The software is licensed under the GNU General Public License version 3, and has been written in the context of my Master's thesis for the University of Liège.
Rusty is design around a share-nothing and event-driven architecture.
Rusty takes full control of cores it runs on (it disables preemptive multi-threading on these cores). Each of these cores is accountable for a subset of the TCP connections that the server handle, and connections are not shared between cores (a given connection will always be handled by the same core). This enables scalability.
The application layer is composed of event-handlers that processes events of the network stack (such as a new connection or a new arrival of data). Event-handlers runs in the same thread and context that the network stack. This removes the overhead of context-switches. The network stack is not backward compatible with software written using BSD sockets.
Details of this architecture are given in my Master's thesis.
Rusty requires GCC 4.8.
UG504-Gx-MDE-GettingStartedGuide of the official Tilera documentation explains how to install GCC 4.8 on a TILE-Gx device.
Rusty uses the CMake build tool. When compiling Rusty on the host system for the TILE-Gx architecture, CMake must be configured to use the cross-compiling GCC.
This can be done, while being in the root directory of the project, by executing this command:
cmake . -DCMAKE_TOOLCHAIN_FILE=tilera-toolchain.cmake
The project can then be compiled by running the make
command in the root
directory.
This will build:
- The network stack.
- A simple web-server and a simple echo server in the
/app
directory.
Two sample applications (a very simple web-server and an echo server) are
available in the /app
directory. The second chapter of
my Master's thesis
(starting at page 15) explains how the echo server is implemented.
Currently, only server sockets are supported (i.e. using the listen()
call).
The application layer is not able to initiate a client connection.

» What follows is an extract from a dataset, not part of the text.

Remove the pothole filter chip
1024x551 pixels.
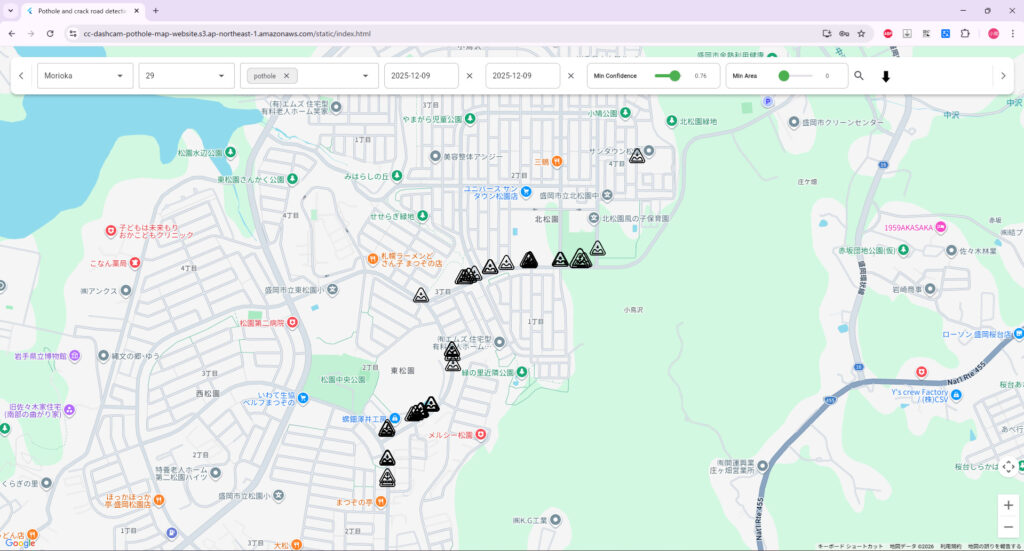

The framework features a simple web-server in the /app
directory. Rusty
applications require multiple data-plane cores. The TILE-Gx device can be
booted with data-plane cores using the --hvx "dataplane="
option when
calling the tile-monitor
command:
tile-monitor --root --hvx "dataplane=0-35"

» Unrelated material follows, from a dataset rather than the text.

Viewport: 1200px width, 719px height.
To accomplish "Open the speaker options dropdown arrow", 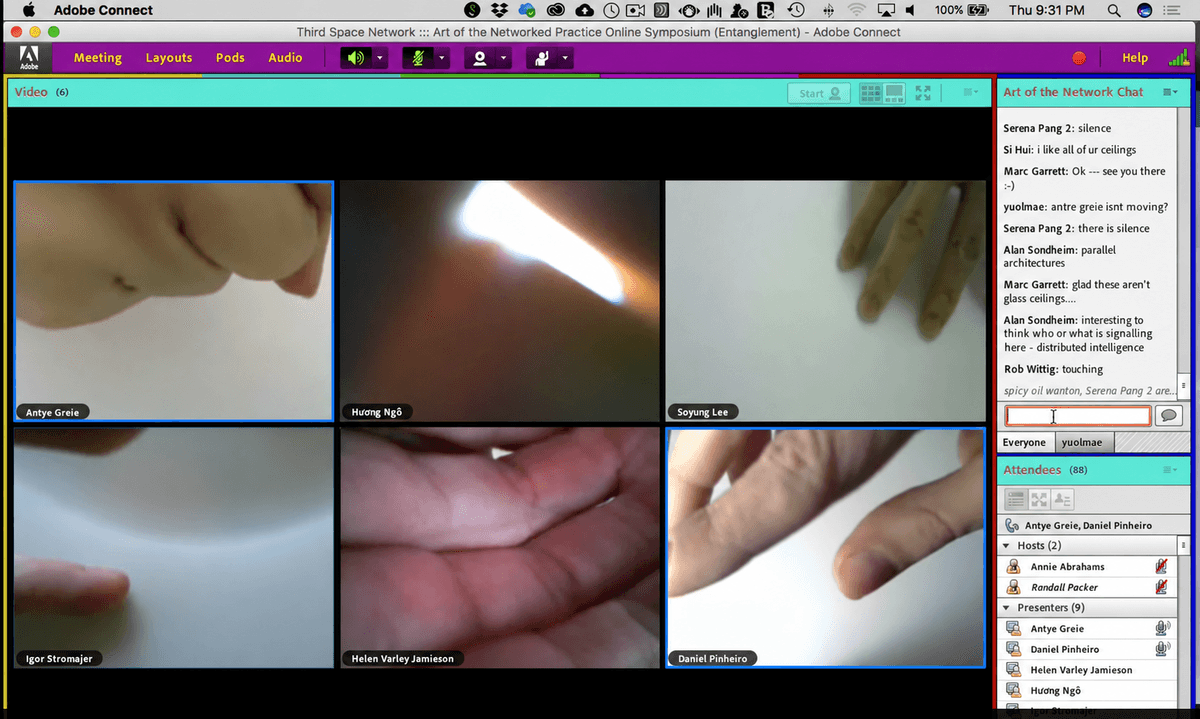I will tap(380, 58).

The previous command starts the TILE-Gx device with 35 data-plane cores.
The network stack currently does not support dynamic ARP entries when
running on multiple cores. The static_arp_entries
array on line 52 in
app/httpd.cpp
must be filled with static ARP entries.
The application must be recompiled (using make
) each time new static ARP
entries are added.
The web-server must be given the TCP port and the network links it will listen on, the root directory containing the served files, and the number of worker cores to use:
Usage: ./app/httpd <TCP port> <root dir> <n links> [<link> <ipv4 of this link> <n workers on this link>]...
The following example starts the web-server on two links with two IPv4
addresses (10.0.2.2 on xgbe1
and 10.0.3.2 on xgbe2
), with 18 cores dedicated
for the first link, and 17 cores for the second. The web-server serves pages
from the /bench/pages
directory on port 80:
./app/httpd 80 bench/pages/ 2 xgbe1 10.0.2.2 18 xgbe2 10.0.3.2 17
About 30 cores are required to fill a single 10 Gbps Ethernet link.
A large number of concurrent HTTP requests can be generated on a second device using the wrk scriptable HTTP benchmarking tool.
The bench/
directory contains a bzip2 archive with the 500 most popular front
pages of the World Wide Web (according to Alexa).
The directory also contains a Lua script that generates random requests to these
500 pages. The following command generates random HTTP requests using the
bench_pages.lua
script using 1,000 concurrent TCP connections and 6 threads
during 30 seconds:
wrk -s bench/bench_pages.lua -c 1000 -d 30s -t 6 http://10.0.2.2
After 30 seconds, wrk will generate a textual report with the performances of the web-server. When the web-server is running on multiple links, several instances of wrk could be run concurrently, querying different IPv4 addresses.